I thought maybe Word was confused.  So I went back, ran the PurgeAutocorrect macro again, verified that all of the definitions were gone, and then closed Word and all other Office programs (since they all seemed to share dictionaries).  Then I started Word again, verified that the definitions were still gone, and ran the AutoCorrect2007 restore again.  But no:  I still had formatted entries.  Well, did it matter if the entries in the RTF column in the definitions file were in all caps — “FALSE” rather than “False”?  Because somehow mine were.  I did a global search-and-replace to change those to initial caps only, saved that revision to the combined list of definitions, and tried the AutoCorrect2007 restore process again.  Now the results were even stranger:  the only thing being imported was a dozen formatted definitions (e.g., a colon : followed by a parenthesis ) becomes a smiley face) plus the definition of “t” as shorthand for “the.”  I ran the PurgeAutocorrect macro and tried again.  That solved it.  The definitions were working, and they were not preformatted, but rather were taking on the ambient font where I was using them.

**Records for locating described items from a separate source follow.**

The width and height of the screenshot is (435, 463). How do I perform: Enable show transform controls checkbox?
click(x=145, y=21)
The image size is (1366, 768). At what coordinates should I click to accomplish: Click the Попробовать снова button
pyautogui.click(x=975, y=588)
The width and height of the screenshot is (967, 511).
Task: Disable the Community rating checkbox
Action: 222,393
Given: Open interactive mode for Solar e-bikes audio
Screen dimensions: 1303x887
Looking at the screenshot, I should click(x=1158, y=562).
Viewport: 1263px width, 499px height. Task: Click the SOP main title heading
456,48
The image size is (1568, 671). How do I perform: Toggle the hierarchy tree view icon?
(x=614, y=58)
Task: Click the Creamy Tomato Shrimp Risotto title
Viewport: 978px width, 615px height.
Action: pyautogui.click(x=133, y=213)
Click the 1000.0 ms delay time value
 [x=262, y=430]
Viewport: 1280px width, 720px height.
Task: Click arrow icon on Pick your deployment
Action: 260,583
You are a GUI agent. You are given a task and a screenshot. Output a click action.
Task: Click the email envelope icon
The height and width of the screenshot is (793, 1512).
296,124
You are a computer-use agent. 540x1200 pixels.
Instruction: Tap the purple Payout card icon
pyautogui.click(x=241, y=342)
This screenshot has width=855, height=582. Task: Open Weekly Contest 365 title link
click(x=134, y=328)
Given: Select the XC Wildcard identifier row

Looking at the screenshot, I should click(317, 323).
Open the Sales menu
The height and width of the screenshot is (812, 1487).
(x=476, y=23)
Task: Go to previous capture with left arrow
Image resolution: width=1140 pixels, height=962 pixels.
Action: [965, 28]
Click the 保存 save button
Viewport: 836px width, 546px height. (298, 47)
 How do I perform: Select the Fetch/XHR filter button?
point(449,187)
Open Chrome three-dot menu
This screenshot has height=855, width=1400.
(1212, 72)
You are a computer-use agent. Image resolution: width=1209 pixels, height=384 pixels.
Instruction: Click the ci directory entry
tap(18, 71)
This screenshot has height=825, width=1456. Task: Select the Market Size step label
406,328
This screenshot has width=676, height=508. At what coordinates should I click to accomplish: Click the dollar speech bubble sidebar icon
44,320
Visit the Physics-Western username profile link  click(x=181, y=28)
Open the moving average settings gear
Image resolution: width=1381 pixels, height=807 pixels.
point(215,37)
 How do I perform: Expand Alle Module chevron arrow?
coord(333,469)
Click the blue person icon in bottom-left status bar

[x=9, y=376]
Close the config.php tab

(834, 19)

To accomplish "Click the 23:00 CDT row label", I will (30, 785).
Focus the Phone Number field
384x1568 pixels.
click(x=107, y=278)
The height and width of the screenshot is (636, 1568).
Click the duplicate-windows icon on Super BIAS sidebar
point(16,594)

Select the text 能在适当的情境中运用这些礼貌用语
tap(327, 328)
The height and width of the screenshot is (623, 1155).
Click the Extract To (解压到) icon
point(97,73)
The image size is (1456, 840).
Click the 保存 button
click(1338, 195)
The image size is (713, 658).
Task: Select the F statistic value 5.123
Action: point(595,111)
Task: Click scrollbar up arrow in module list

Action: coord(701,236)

I used the AutoCorrect2007.dotm template to introduce a macro that successfully backed up and restored lists of AutoCorrect definitions in Microsoft Word 2010.  I was able to create a combined list, merging incompatible lists from two different computers, by opening the backups produced by AutoCorrect2007.dotm, copying them to Excel, deleting duplicates and other unwanted entries, and reintroducing the merged list into Word via AutoCorrect2007.dotm.  It was apparently necessary to make sure that entries in the RTF column of the list were initial capital letters only:  “False,” not “FALSE” (and presumably likewise for True).